CB8 committee is indeed fair


(re: “CB8’s public safety committee has no teeth,” Feb. 8)

I write in response to Jennifer Scarlott’s recent Point of View regarding the Jan. 16 meeting of Community Board 8’s public safety committee.

Ms. Scarlott requested speaking time on the public safety committee agenda, which was granted. She spoke about the Oct. 6 arrest of Alfred Burns, and allegations that the officers making the arrest used excessive force. CB8 takes such allegations very seriously, and we are certainly focused on the incident.

Fortunately, our city has a number of processes to address such matters, and these processes are currently underway.

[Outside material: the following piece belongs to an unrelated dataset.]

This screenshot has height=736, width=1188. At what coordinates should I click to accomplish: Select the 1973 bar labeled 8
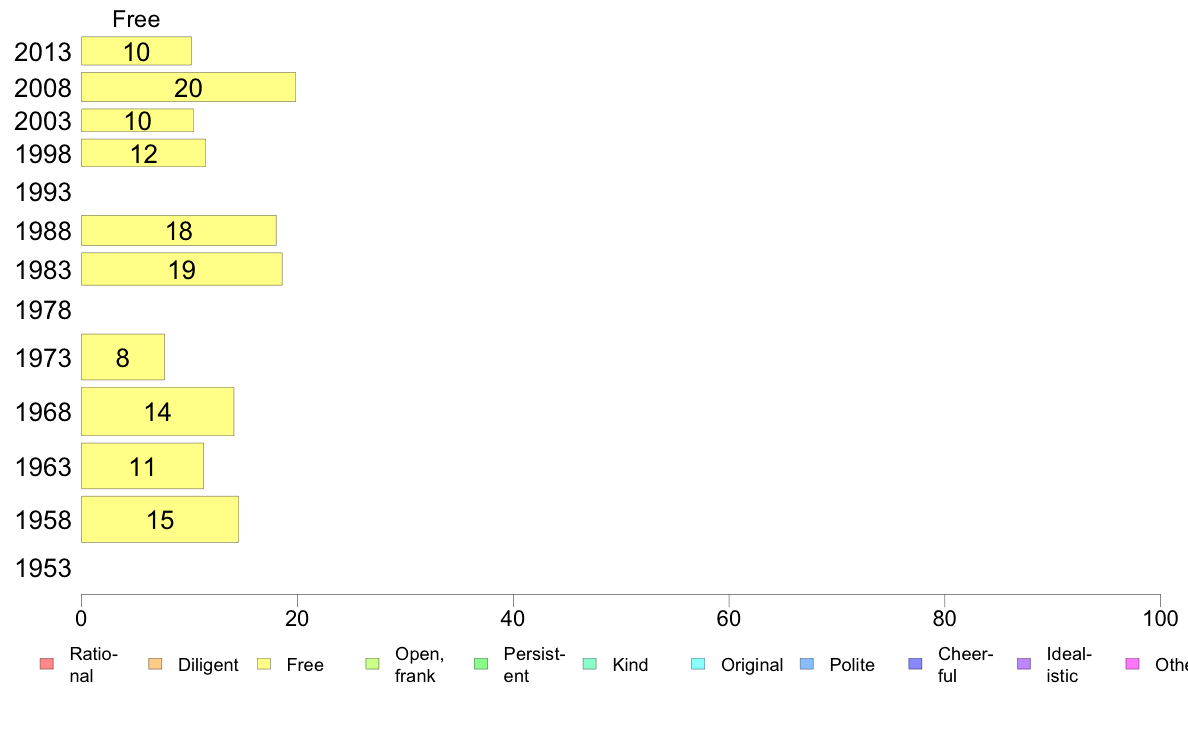[x=123, y=357]

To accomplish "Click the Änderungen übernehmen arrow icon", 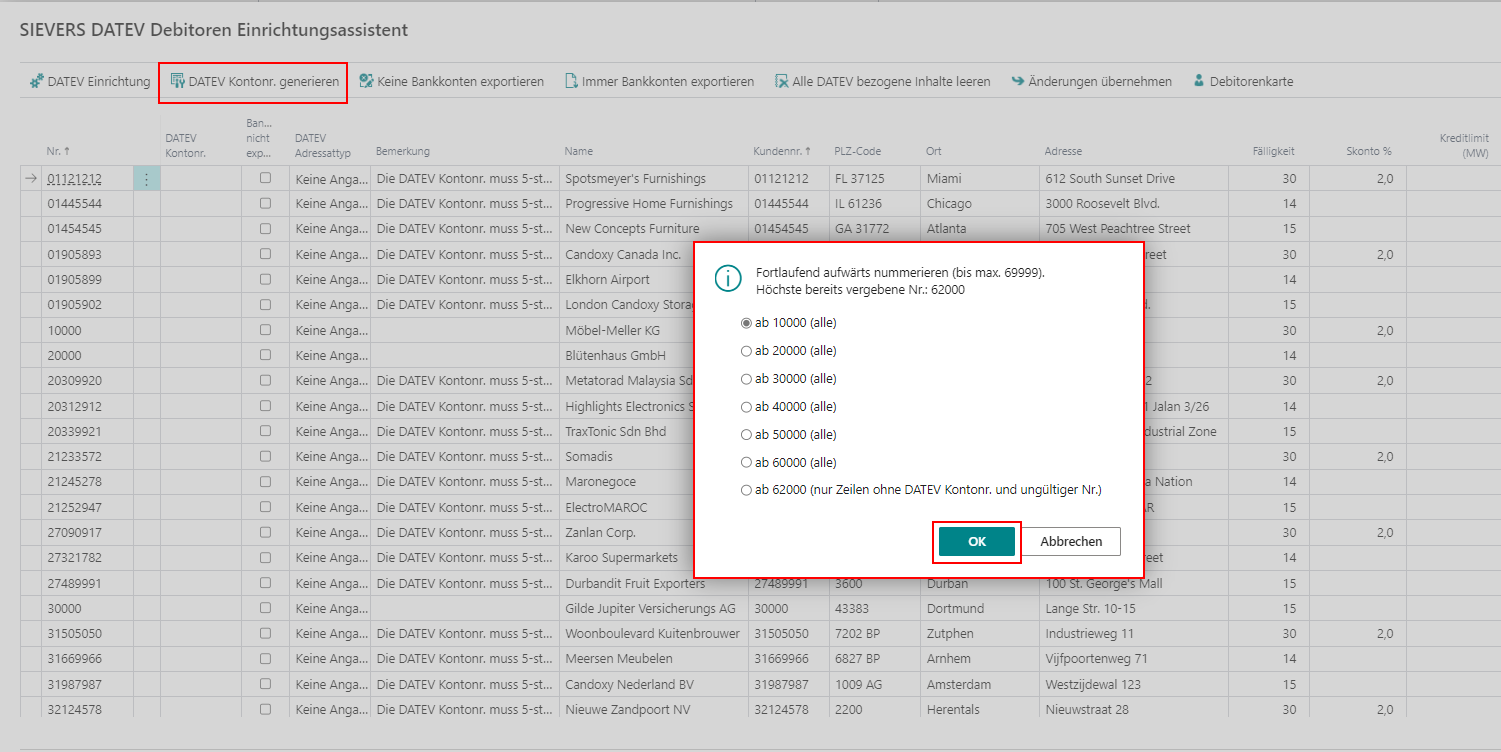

We understand that the incident in question is currently before the Civilian Complaint Review Board, and the Internal Affairs Bureau of the New York Police Department. The CCRB and internal affairs are mandated and staffed to investigate such claims, and empowered to make findings of fact. We are gratified to know that these serious allegations are currently under review of the government bodies that are empowered to address them, and we look forward to their findings that are made public.

In contrast, CB8’s public safety committee has no authority or staff ability to investigate allegations of the use of excessive force by the NYPD. The public safety committee operates pursuant to its mission statement to assist and monitor the police and fire departments in our community board, and track crime and fire incident statistics.

Among its responsibilities are the approval and disapproval of new and renewal liquor license applications. Its activities are focused on the welfare and improvement of our community.

Ms. Scarlott was provided a meaningful period of time to make a presentation before the committee. Thereafter, although no one else had requested time in which to speak, due to the seriousness of the issue, the committee chair offered others in the audience an opportunity to voice any views on the topic.

Several other individuals spoke.

Moreover, the committee chair did address several questions that were posed by the various speakers. 

Ms. Scarlott was apparently not satisfied with the significant period of time the committee dedicated to this subject. This was not the only item on the agenda for the evening, and after an appropriate period of time, the committee chair did need to bring the conversation to a close.

As for Ms. Scarlott’s concern that the public safety committee should not be meeting at the 50th Precinct, I have to admit some surprise at her suggestion. In this age of community policing, it is generally acknowledged that activities aimed at forging bonds between police and the public at large result in meaningful dividends in terms of public safety and the establishment of a constructive relationship based on mutual respect.

For that reason, among others, we are pleased to be able to hold our meetings at the 50th Precinct, as for many who attend, it may be the only time they ever visit the precinct, affording them a deeper appreciation of the regular presence of the NYPD in their lives.

I would think that Ms. Scarlott and North Bronx Racial Justice would find that to be a laudable goal.

The committee meets on the third Tuesday of the month at 7 p.m., at the 50th Precinct. I would welcome and encourage all members of the community to attend.

The author is chair of Community Board 8.